Stérilité dans un couple : faut-il toujours accusé la femme ?

Un foyer conjugal peut-il durer sans un enfant ? La question suscite d’énormes émotions tant au niveau des époux, de sa famille comme du côté de la femme.

Nous le savons tous, le mariage est l’alliance entre un homme et une femme, unie par un même amour. C’est-à-dire un engagement pris devant Dieu et les hommes pour le meilleur et le pire. La dignité de cet engagement s’articule sur les quatre piliers que scellent l’échange des consentements : la liberté, la fidélité, l’indissolubilité et la fécondité.

En effet, dans le mariage moderne, chacun des fiancés doit être pleinement libre au moment de son engagement. Les conjoints se promettent fidélité, source de confiance réciproque dans la vie d’un homme et d’une femme.

Cependant, au Mali, la femme qui n’enfante pas est souvent victime de la pression venant de la société, de sa belle-famille, et pire parfois de son mari.

Pour Awa, cette question de stérilité est un débat difficile et très sensible. Elle explique que nous nous marions dans le but de construire une famille. Se marier a pour but d’offrir au couple un cadre social et juridique qui le protège.

Dans notre pays, a-t-elle soutenu, c’est toujours la femme qui à tort et reste la proie facile qu’on accuse, sinon dans la plupart des cas, le problème de stérilité vient de l’homme et non de la femme.
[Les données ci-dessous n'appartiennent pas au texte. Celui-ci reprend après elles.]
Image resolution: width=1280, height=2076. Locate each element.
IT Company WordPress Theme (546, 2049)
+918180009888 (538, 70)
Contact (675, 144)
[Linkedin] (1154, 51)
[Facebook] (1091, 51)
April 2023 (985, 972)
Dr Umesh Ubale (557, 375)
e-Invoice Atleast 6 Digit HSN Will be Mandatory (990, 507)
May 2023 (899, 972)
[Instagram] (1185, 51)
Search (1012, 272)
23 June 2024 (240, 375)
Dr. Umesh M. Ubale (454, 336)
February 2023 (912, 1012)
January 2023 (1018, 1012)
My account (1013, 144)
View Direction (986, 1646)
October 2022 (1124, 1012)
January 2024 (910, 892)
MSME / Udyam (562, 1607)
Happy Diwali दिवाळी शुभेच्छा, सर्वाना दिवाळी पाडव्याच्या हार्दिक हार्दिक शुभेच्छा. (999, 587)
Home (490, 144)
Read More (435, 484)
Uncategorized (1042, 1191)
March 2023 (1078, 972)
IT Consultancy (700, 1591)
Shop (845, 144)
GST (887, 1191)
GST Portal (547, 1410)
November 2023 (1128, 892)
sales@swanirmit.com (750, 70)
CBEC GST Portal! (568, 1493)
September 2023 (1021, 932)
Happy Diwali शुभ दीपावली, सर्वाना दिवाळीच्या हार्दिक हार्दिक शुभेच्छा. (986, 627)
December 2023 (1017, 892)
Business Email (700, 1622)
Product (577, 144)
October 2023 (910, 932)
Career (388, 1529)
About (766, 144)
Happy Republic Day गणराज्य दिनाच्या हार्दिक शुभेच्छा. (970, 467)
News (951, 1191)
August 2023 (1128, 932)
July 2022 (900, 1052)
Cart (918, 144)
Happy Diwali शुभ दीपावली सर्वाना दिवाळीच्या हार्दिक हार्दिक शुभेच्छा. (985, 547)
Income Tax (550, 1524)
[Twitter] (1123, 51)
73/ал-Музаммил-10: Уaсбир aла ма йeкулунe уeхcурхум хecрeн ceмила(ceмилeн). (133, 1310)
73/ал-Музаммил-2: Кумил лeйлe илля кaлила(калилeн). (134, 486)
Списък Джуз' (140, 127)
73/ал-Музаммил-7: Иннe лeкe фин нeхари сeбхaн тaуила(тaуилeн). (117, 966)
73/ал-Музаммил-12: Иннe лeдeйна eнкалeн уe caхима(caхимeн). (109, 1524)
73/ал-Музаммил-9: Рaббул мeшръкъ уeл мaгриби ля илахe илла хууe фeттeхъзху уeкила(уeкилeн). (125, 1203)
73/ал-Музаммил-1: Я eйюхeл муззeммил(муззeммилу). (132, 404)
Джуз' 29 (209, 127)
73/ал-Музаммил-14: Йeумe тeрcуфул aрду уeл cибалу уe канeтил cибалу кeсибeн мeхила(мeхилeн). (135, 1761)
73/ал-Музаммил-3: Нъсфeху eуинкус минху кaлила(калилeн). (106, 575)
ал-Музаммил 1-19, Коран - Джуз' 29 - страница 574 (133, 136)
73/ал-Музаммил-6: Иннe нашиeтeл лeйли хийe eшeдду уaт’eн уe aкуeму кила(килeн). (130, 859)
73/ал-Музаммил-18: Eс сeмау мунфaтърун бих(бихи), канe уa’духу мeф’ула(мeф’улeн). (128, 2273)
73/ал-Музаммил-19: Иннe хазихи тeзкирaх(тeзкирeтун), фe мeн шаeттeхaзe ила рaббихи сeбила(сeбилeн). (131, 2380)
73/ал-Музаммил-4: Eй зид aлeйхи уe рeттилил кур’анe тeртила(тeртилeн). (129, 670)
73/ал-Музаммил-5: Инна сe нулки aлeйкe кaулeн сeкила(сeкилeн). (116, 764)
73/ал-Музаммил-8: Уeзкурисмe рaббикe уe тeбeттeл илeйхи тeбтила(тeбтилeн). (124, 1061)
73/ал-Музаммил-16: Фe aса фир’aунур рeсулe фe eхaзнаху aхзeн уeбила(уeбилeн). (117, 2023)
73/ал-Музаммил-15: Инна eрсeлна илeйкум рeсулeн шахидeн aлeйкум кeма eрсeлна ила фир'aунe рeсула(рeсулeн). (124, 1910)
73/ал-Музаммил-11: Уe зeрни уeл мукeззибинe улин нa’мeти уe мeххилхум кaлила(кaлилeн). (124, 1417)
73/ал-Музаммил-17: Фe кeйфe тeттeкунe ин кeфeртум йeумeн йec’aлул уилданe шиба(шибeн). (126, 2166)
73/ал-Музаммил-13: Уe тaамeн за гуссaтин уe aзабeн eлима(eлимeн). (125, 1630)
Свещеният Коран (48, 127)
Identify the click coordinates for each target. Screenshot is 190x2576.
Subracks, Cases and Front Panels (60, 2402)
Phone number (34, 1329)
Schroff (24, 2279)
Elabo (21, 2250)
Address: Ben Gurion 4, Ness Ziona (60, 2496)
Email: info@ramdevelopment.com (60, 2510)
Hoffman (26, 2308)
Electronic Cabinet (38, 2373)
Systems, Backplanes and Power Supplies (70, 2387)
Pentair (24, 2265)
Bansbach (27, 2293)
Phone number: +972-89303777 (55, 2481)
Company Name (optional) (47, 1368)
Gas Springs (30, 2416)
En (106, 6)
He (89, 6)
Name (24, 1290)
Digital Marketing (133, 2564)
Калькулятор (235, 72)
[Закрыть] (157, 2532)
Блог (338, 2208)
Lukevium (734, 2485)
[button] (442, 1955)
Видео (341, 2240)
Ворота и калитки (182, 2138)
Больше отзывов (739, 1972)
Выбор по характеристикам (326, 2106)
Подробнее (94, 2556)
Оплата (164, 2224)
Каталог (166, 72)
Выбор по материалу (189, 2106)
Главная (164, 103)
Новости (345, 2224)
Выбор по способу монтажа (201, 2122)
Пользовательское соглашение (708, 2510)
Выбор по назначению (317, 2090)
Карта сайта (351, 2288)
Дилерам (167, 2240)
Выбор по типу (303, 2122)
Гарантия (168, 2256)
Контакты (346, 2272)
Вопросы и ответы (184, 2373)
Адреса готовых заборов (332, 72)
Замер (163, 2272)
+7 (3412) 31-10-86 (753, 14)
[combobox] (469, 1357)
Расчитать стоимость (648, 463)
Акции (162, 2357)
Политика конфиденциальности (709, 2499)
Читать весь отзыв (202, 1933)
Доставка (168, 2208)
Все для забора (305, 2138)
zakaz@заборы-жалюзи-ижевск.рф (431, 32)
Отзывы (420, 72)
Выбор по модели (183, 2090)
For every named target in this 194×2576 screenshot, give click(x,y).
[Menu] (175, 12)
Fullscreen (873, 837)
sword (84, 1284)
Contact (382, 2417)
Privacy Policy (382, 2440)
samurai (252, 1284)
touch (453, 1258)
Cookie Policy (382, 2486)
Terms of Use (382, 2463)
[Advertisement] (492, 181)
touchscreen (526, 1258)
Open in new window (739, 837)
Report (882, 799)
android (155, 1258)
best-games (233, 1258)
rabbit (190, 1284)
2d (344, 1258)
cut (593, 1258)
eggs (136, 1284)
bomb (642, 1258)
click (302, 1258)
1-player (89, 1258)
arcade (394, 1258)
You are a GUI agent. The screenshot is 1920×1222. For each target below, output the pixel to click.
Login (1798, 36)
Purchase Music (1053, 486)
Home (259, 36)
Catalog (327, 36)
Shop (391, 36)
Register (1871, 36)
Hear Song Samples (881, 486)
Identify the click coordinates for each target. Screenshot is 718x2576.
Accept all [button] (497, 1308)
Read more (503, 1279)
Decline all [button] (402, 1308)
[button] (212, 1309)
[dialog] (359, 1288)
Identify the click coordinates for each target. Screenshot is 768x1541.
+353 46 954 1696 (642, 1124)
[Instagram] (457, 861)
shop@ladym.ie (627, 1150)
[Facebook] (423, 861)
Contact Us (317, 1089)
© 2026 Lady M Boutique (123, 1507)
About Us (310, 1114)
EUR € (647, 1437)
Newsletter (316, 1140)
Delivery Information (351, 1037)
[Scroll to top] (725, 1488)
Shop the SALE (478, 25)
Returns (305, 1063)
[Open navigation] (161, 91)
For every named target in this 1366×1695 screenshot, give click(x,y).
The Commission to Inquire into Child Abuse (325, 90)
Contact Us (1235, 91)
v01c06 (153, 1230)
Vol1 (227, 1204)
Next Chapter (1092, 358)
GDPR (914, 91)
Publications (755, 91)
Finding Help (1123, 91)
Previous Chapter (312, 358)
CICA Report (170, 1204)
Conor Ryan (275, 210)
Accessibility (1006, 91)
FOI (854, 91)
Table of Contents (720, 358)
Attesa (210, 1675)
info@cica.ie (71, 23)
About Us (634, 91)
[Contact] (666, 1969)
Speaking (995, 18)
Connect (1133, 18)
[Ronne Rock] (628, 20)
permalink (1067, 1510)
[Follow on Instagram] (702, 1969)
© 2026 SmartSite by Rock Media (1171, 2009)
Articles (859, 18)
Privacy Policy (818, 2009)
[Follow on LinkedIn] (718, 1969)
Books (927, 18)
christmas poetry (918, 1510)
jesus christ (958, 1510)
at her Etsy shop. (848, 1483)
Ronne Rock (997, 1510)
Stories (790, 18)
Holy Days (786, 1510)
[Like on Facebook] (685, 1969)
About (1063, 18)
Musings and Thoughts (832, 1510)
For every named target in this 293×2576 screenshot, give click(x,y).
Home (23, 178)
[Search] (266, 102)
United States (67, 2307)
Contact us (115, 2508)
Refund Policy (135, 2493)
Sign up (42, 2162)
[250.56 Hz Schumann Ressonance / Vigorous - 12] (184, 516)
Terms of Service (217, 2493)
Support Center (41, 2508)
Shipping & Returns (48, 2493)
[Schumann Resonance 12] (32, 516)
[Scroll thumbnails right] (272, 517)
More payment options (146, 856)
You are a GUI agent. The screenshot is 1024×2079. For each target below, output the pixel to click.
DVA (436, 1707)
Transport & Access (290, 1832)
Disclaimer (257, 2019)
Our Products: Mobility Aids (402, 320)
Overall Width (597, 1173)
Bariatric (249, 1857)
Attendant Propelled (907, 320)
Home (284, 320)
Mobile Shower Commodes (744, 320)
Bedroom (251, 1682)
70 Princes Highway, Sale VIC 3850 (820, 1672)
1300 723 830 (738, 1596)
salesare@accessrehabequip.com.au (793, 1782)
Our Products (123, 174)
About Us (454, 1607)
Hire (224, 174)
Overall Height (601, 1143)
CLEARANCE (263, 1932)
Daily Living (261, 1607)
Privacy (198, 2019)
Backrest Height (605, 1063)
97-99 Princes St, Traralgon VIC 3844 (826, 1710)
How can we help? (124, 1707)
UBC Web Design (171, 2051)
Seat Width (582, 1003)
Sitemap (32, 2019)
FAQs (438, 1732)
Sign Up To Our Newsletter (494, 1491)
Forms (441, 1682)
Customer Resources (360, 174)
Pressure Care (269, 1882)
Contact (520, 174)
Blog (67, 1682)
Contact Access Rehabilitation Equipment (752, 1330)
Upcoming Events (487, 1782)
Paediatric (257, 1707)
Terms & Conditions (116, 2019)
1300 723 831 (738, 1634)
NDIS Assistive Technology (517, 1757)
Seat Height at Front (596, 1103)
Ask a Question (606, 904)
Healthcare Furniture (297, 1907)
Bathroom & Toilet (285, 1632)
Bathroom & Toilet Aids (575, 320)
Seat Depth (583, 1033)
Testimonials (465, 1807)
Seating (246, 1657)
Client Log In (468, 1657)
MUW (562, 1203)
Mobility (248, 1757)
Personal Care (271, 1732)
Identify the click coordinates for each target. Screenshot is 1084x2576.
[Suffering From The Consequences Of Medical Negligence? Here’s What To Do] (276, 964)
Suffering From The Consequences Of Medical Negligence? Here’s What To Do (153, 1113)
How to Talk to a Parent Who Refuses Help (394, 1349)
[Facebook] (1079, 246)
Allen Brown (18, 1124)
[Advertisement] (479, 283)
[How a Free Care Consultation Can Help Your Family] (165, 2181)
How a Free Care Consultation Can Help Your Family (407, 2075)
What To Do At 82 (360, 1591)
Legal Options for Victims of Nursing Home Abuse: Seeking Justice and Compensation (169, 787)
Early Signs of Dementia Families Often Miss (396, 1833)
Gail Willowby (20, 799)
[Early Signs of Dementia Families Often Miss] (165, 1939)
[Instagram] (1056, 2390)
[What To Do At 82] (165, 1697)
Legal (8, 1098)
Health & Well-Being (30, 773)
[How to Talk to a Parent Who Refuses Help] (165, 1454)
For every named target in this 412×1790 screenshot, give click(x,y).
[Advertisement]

« Des années de mariage sans un enfant, malgré tout mon homme me soutient, fait tout son possible pour que le foyer ne stagne pas. Mais derrière tout ça, la belle-famille fait pression sur moi, le social n’en parlons-pas. Une femme qui n’arrive pas à concevoir un enfant chez nous, est traitée de toute sorte de malédiction. Dieu donne l’enfant à qui il veut, quand il veut », est convaincue Awa, car ce n’est le souhait d’aucune femme d’être mariée et ne pas avoir d’enfant.

Quant à Ina SOW, ce problème de stérilité peut être des deux côtés, donc ni l’un ni l’autre ne doit être accusé sans passer chez le médecin, qui à la suite des examens, pourra situer le mal chez l’un des époux.

Il faut accepter de faire les analyses pour détecter le problème dira YAYA, professeur de Lettres.

« Je pense que l’accusation de la femme, dans un cas pareil, est due à la faiblesse de la femme. Dans nos sociétés, la femme apparaît faible. Elle est la proie facile, raison pour laquelle, en cas de stérilité, on s’apprend à elle ».

Pour M. Traore Vice-Président de la JCI Nioro, bien avant de constituer un foyer, on pense vivre à deux. Et c’est quand on arrive à vivre à deux qu’on conçoit des projets devant être compatibles qu’on pense à faire d’enfants.

« Un enfant, ce n’est pas la base d’une union, mais un enfant peut apporter un plus dans un foyer et ça sera un moyen pour renforcer ou bien fortifier l’amour. Pour moi, il est trop facile d’accuser la femme dans notre société, car le problème peut être aussi l’homme » soutient M TRAORE.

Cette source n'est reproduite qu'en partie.